12 June 2004 till 10 October 2004

Projects Gallery: Alan Uglow

Persbeeld tentoonstelling Projektenzaal: Alan Uglow

This summer the Gemeentemuseum in The Hague is using its Projects Gallery to present work by English artist Alan Uglow (b. 1941, Luton). Uglow stands firmly in the geometrical tradition of abstract art that runs from Piet Mondrian through the American colour field painters. Within that historical context, Uglow has given the geometrical approach a highly individual twist, producing work in which the main focus is on fields and flatness, order and structure.

Uglow moved to America in the late 1960s, at a time when Minimalist artists like Brice Marden, Donald Judd and Robert Ryman were all the rage. He met the Godfather of Abstract Expressionism, Barnett Newmann, and read the work of critic Clement Greenberg. Now, more than thirty years on, his work still stands in the tradition of these artists. But Uglow has taken their approach and given it his own highly individual and contemporary twist. For example, the large canvases in his Standards series are clearly a variation on the New York School approach of the 1960s but, instead of hanging them on the wall, Uglow leans them up against it. In the same series, Uglow has achieved strange effects by photographing one of his paintings from a particular angle, screenprinting the photographic image onto linen and exhibiting the result alongside the original work.

His tightly outlined monochrome fields look clear and simple. But although the artist strives for pure abstraction, he has an ambiguous attitude to the visible world, drawing his inspiration from such everyday sources as pages of newspaper job adverts or the way football pitches are depicted on television. In every case he is interested only in such formal principles as order and structure: the serenity of his canvases is far removed from the hurlyburly of popular sport.

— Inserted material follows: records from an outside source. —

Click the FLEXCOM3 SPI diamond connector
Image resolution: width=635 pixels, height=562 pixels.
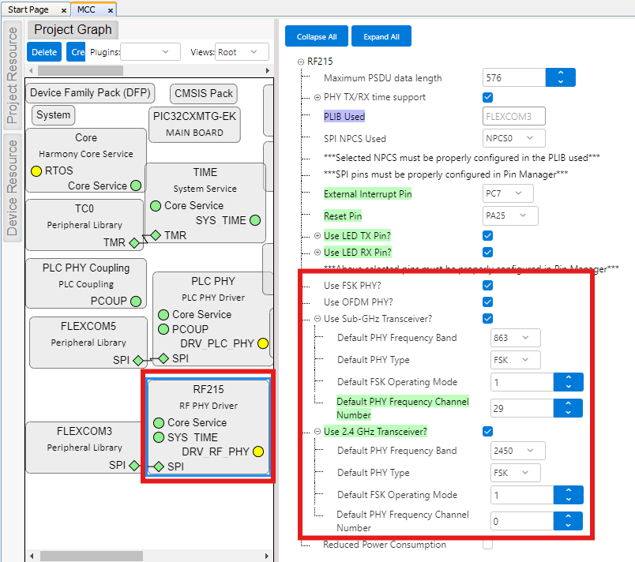point(135,466)
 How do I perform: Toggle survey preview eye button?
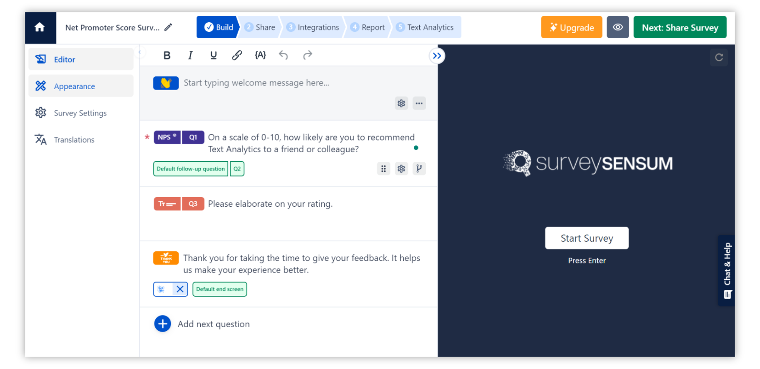(x=617, y=27)
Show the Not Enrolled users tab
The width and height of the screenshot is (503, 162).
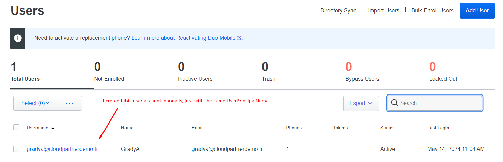[109, 72]
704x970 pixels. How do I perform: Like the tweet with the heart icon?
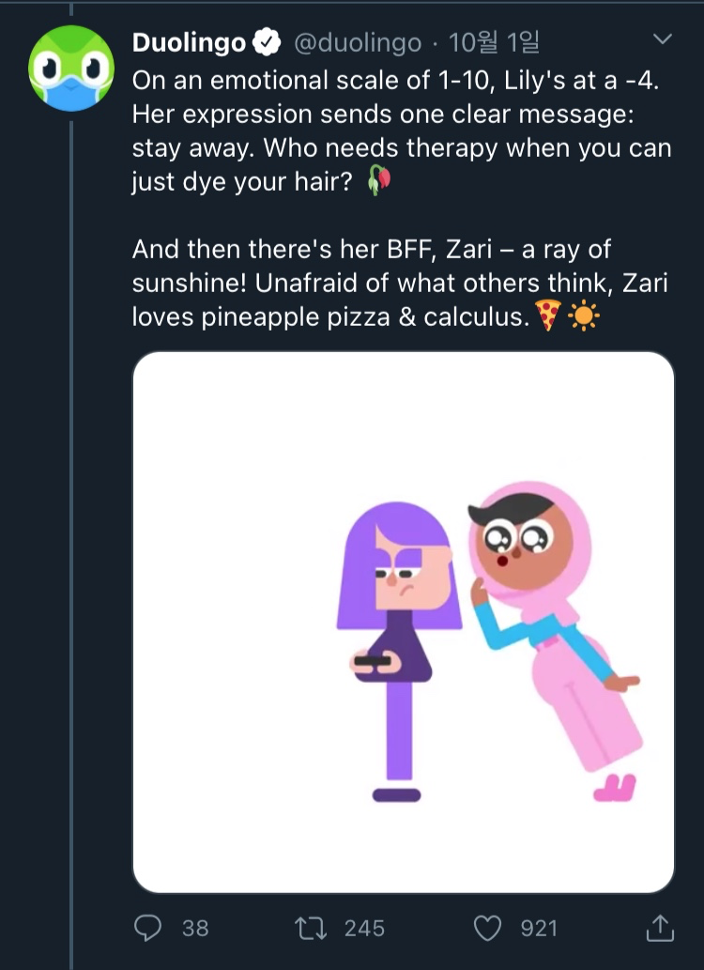(487, 928)
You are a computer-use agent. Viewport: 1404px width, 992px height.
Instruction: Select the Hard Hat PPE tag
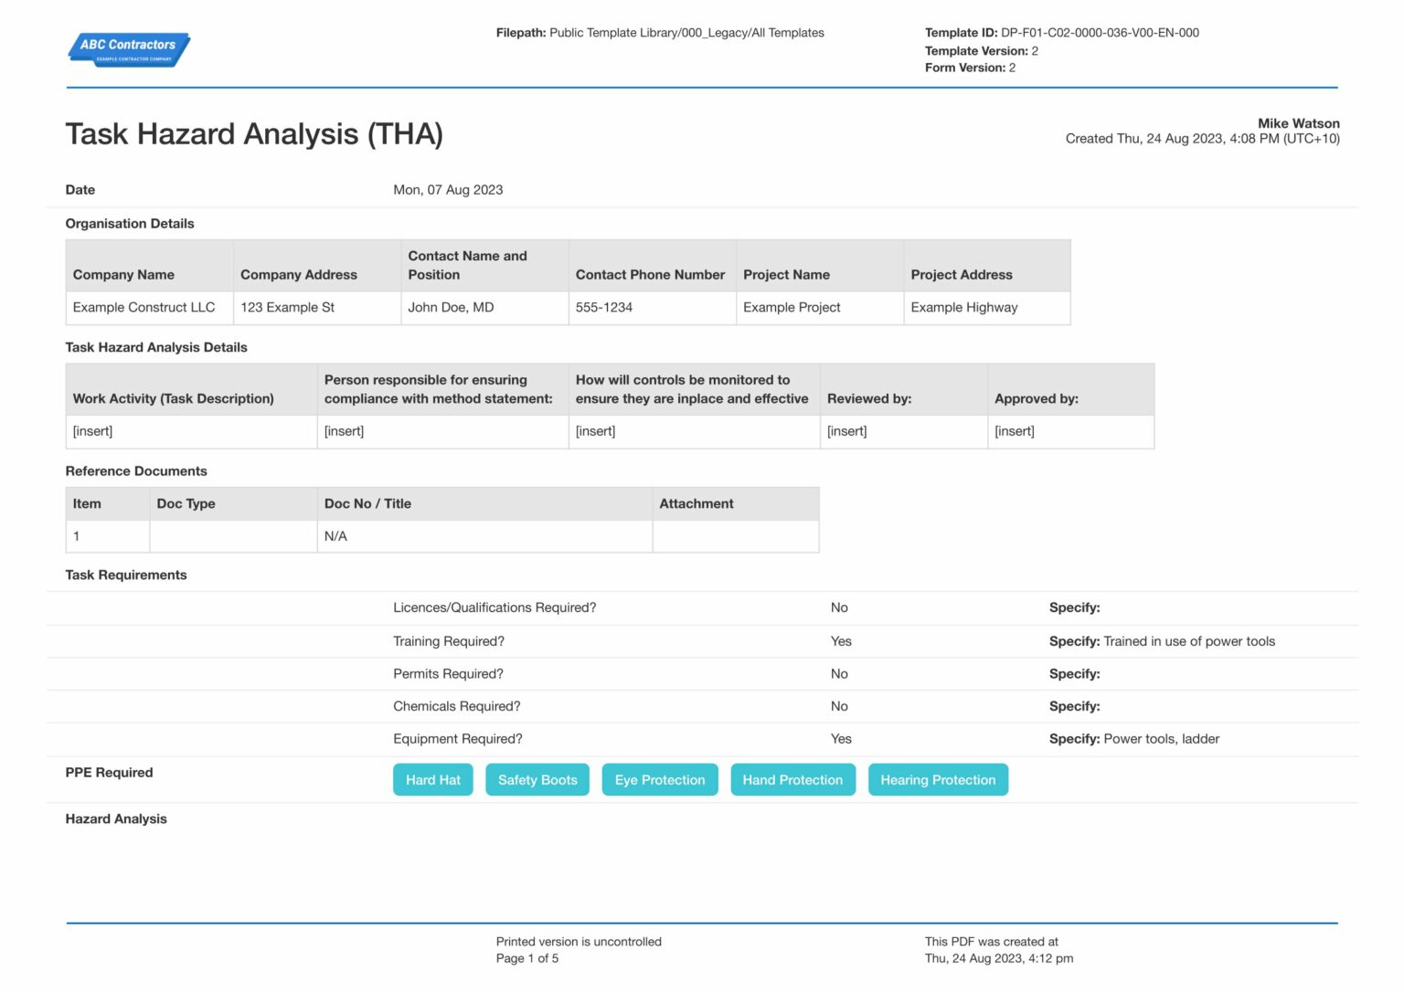tap(432, 779)
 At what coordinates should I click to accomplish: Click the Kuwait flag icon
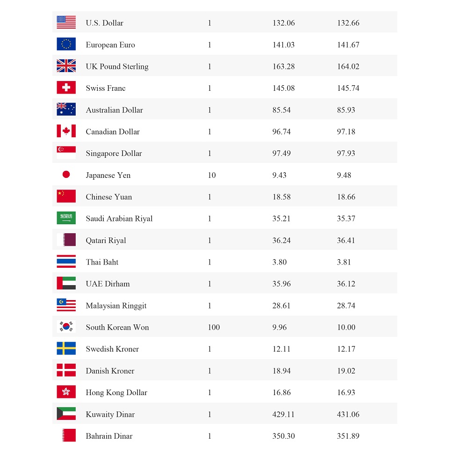[x=66, y=413]
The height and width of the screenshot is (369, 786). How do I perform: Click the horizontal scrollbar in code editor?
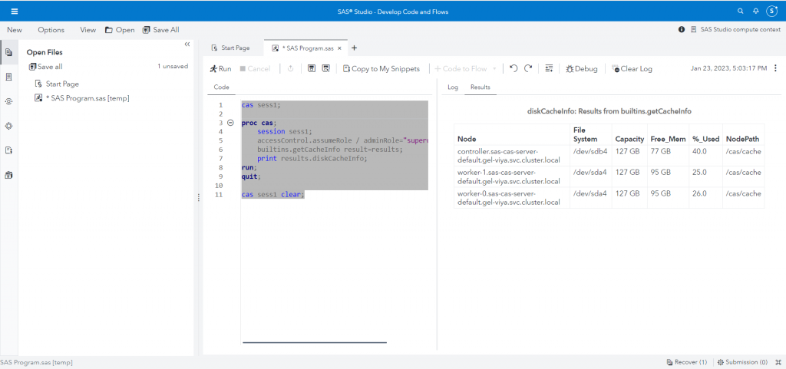314,342
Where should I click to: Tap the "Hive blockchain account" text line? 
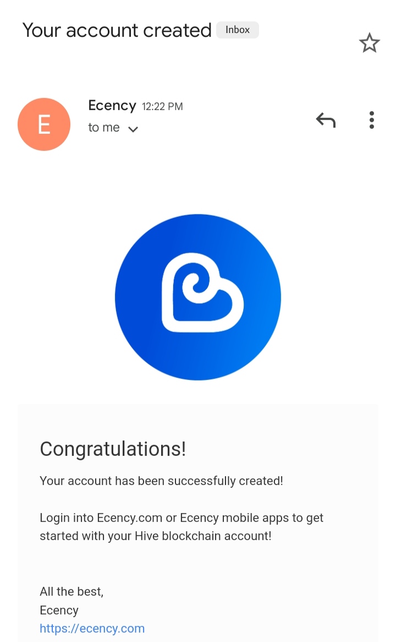[x=156, y=536]
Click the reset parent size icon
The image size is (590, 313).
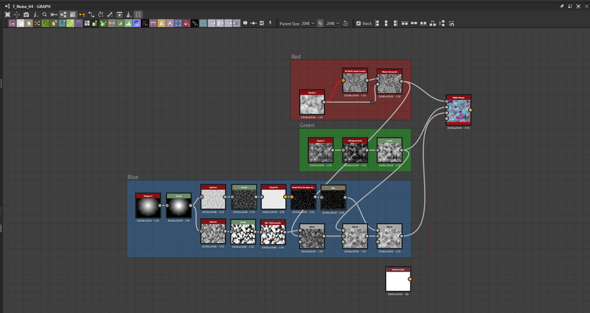[x=346, y=23]
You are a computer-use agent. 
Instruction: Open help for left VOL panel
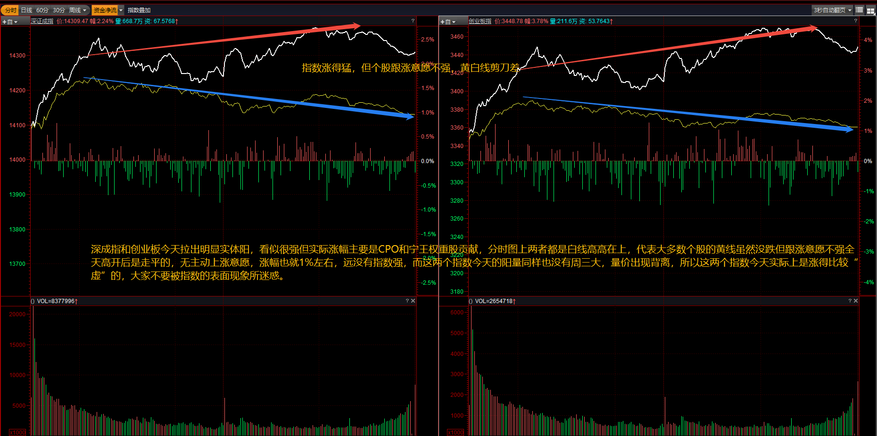click(x=407, y=301)
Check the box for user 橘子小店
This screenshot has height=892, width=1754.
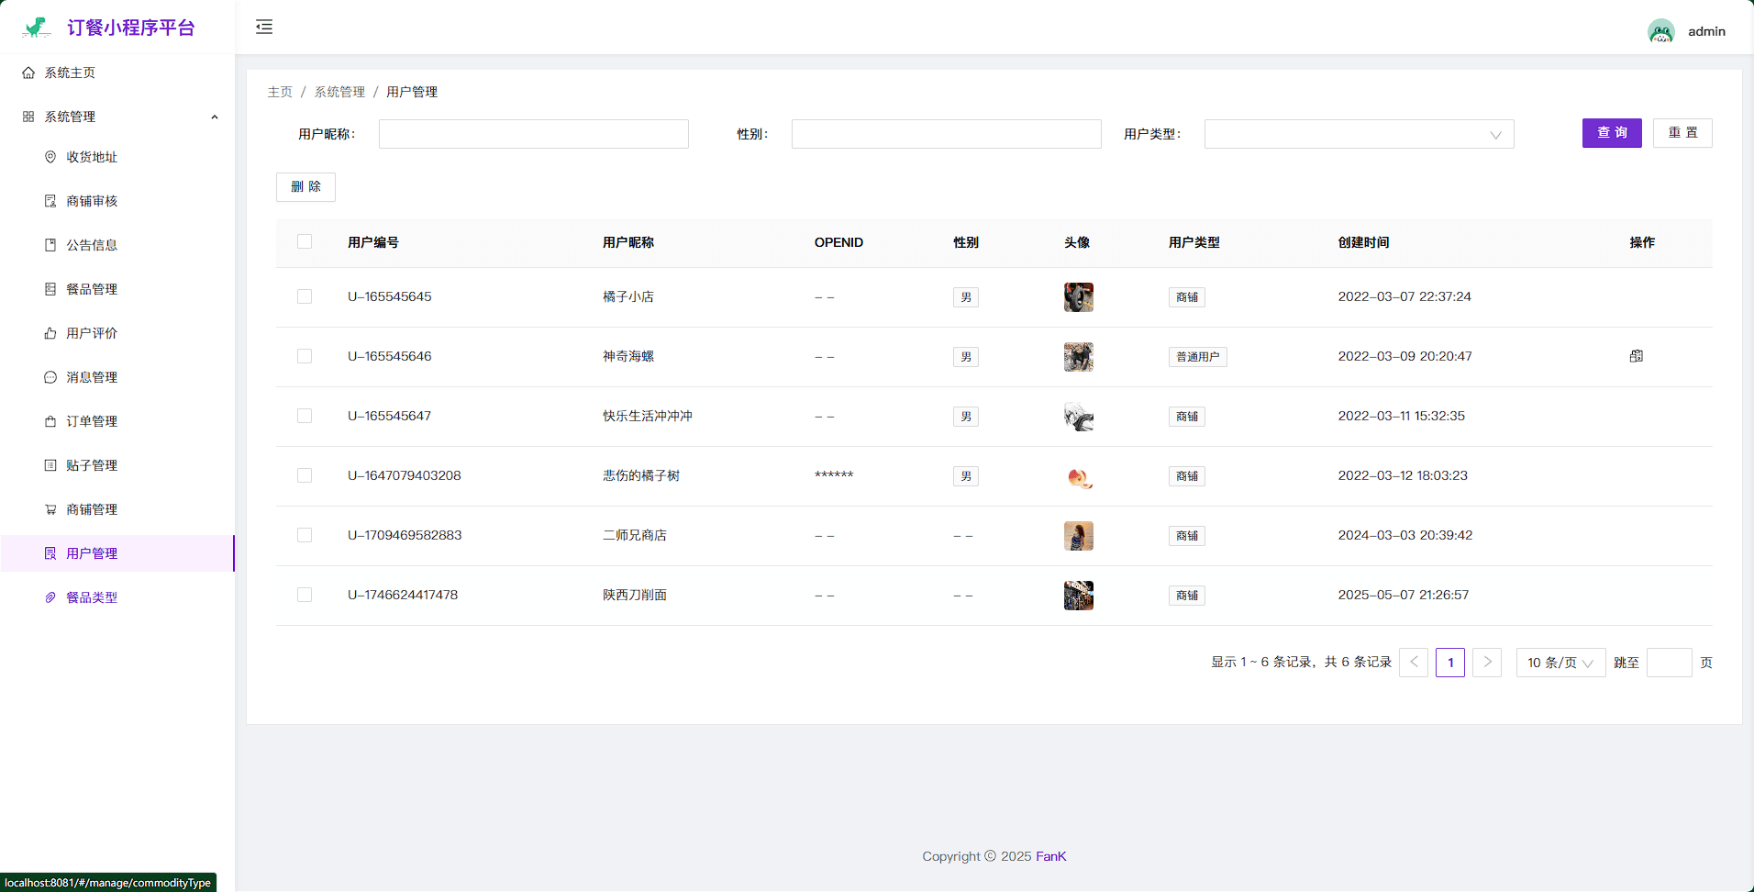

The Projects Gallery is a space used to give artists the opportunity to respond to the Berlage building, the Gemeentemuseum’ s collections and art in general. Uglow follows in the footsteps of artists like Jürgen Partenheimer, Günther Tuzina, Daan van Golden, Gabriël Lester and Wouter van Riessen. The projects differ from normal retrospectives in that the artist is given a completely free hand to make an artistic statement without the intervention of a museum curator.